** WHAT YOU HAVE TO DO **
The records appear below. Report how many of their lines contain the word "button", giving the number alone.
■ ■ ■ ■ ■ ■ ■
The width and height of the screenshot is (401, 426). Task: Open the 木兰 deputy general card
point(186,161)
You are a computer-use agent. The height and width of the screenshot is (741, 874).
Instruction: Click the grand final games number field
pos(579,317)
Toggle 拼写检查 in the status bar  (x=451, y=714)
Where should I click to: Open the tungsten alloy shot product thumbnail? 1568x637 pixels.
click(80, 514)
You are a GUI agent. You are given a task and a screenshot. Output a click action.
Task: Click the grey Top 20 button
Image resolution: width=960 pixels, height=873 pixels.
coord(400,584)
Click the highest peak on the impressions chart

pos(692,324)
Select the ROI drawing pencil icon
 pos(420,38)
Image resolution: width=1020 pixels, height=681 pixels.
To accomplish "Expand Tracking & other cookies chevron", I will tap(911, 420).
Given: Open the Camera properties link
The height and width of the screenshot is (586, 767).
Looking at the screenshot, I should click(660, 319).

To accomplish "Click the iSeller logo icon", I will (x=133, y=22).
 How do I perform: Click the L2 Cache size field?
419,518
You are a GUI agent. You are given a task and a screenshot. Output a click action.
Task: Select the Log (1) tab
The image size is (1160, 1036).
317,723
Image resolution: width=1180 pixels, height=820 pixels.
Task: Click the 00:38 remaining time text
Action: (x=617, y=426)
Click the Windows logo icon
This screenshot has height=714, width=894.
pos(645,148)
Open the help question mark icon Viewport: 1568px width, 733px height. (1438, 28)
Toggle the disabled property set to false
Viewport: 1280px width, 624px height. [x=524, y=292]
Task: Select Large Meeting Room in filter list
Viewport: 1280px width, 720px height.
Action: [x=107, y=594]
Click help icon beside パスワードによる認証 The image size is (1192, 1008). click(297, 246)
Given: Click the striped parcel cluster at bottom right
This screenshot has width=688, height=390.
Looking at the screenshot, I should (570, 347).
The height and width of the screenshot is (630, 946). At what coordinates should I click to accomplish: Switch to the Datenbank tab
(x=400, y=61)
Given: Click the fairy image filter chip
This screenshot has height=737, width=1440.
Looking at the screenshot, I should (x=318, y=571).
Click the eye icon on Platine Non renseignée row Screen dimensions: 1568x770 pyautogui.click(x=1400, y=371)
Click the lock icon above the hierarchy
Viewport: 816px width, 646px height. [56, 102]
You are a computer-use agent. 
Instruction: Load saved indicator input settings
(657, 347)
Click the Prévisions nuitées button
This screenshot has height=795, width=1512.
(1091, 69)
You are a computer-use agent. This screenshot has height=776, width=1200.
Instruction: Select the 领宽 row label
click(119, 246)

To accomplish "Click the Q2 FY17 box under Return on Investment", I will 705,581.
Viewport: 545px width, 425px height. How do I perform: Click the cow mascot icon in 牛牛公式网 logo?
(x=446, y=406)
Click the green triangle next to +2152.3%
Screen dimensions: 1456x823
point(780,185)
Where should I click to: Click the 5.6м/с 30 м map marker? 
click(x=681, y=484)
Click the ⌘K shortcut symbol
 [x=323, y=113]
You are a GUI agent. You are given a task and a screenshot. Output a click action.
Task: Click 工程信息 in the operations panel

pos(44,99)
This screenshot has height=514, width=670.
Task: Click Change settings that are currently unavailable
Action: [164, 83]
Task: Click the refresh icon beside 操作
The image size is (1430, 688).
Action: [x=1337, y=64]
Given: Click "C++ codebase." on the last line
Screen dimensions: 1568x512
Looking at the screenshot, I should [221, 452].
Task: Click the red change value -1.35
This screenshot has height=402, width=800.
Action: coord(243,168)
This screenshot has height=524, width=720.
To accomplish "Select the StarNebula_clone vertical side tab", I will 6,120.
■ ■ ■ ■ ■ ■ ■
** EXPECTED ANSWER **
2